Fast forward to February 2016 and I am sitting in the back bar of Lucas Bar in Ennis. I have never been here before and the place is not renowned for music. Indeed this is a first for the Pub. A small but enthusiastic crowd had gathered to hear Kevin play. Solo. No distractions. Just the clear clean sound of a fiddler on his own. I looked around. There were many well-known fiddlers in the room and they treated the master with absolute respect and reverent silence. It was hard to believe that nearly forty years after discovering him I was hearing him live for the first time.

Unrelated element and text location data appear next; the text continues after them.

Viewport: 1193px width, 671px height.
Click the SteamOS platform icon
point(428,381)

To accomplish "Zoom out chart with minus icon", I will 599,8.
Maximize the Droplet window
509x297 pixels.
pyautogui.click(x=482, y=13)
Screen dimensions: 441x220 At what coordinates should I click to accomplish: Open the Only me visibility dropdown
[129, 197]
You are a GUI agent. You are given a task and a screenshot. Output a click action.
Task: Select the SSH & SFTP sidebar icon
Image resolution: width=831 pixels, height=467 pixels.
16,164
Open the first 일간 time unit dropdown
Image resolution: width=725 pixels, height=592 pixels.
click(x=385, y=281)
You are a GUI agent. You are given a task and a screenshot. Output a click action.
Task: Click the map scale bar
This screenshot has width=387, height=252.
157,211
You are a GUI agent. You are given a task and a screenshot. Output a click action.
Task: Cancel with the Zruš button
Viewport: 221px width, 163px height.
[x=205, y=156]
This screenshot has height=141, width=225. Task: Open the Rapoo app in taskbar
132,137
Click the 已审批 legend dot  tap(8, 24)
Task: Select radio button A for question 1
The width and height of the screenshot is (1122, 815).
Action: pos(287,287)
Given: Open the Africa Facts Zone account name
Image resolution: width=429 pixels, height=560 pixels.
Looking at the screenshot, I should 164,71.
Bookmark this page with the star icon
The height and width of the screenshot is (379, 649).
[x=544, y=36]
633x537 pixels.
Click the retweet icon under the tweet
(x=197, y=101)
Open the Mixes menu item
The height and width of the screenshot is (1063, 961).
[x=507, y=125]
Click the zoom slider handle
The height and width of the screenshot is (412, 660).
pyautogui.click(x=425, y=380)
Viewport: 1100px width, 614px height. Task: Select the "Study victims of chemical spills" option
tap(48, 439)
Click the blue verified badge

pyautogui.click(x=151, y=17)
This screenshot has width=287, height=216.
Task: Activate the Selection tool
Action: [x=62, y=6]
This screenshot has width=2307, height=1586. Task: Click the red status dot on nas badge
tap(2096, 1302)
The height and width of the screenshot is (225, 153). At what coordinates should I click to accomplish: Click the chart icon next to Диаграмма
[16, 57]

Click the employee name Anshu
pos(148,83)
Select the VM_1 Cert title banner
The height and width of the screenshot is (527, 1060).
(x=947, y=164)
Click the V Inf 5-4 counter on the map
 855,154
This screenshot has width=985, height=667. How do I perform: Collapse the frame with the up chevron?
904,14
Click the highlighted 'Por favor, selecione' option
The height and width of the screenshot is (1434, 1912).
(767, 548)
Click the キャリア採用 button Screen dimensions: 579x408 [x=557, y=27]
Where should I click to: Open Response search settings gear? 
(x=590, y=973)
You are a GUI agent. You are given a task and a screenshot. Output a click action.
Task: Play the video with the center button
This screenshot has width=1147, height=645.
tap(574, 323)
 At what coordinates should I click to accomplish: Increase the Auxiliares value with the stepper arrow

Burke’s playing has both breadth and depth. His interpretation of traditional Irish music is rooted in the Sligo tradition but has absorbed so many influences from his days in London and the US. Personally I love the fiddle on its own. Nothing wrong with ensemble playing and his many collaborations are testament to his skill at that but a masterful player such as Burke can bring out the internal rhythm of the tunes without the need for other instruments or backing. He displayed this virtuosity with over 90 minutes of reels, polkas, slides, jigs and airs. And we also got some bluegrass, some Yiddish music (via Sweden), some Quebecois and some musette.
It was a captivating and rewarding performance. The tunes were linked together with some delightful stories and restrained banter and perhaps the biggest cheer was reserved for his song about his days in London. There were many highlights for me though. An outstanding rendition of Maudabawn Chapel, the haunting Frielach, and the wildness of the Boys of Malin and Stenson’s reels stand out.
Kevin is in Ireland to receive the Gradam Ceoil for 2016, the Irish Musician of the Year award from TG4. What a worthy recipient, having given us four decades of inspirational fiddle music. Thanks.